> [WORK TO BE COMPLETED] Keep the pictures out of the copy and print all the entries below exactly.

──────────

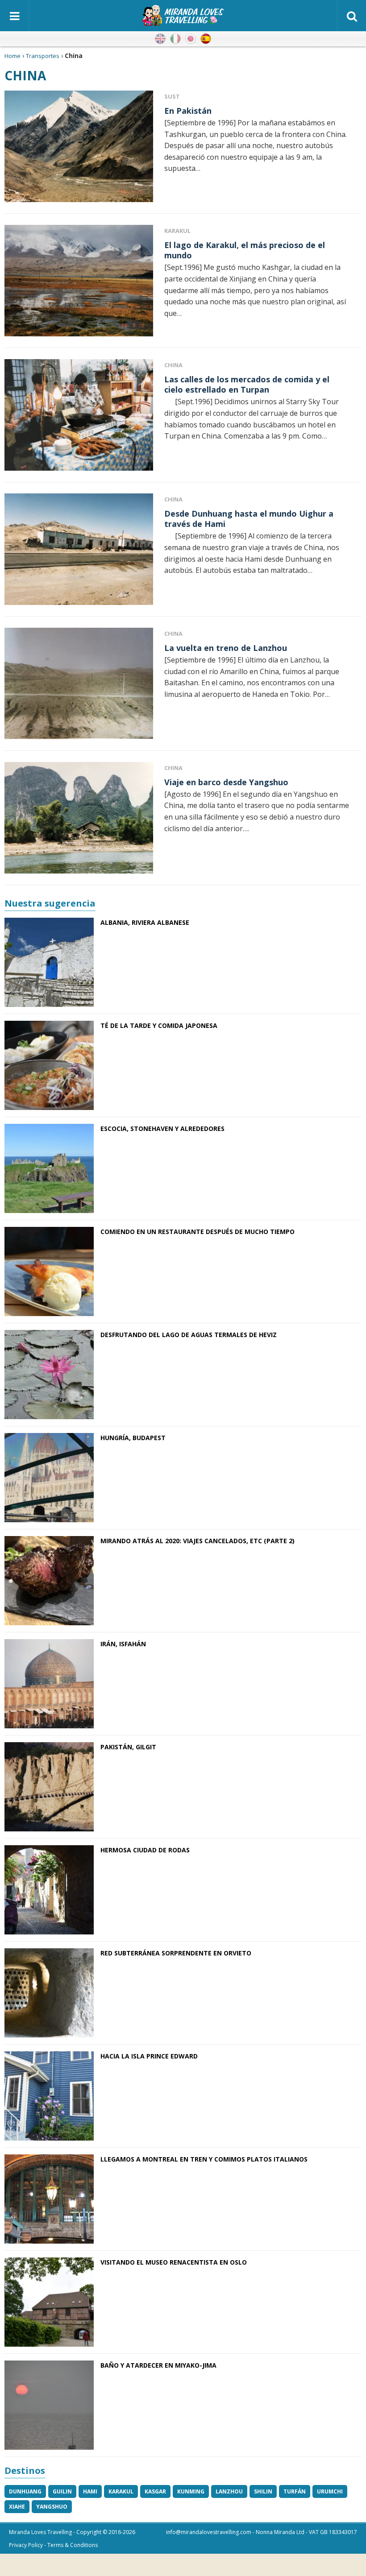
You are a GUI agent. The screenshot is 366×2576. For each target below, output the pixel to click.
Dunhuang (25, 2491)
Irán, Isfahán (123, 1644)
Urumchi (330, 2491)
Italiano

──────────

> [RESULT OF THE EXERCISE]
You are a GUI agent. The screenshot is 366×2576. For each target below, output the pixel to click.
Dunhuang (25, 2491)
Irán, Isfahán (123, 1644)
Urumchi (330, 2491)
Italiano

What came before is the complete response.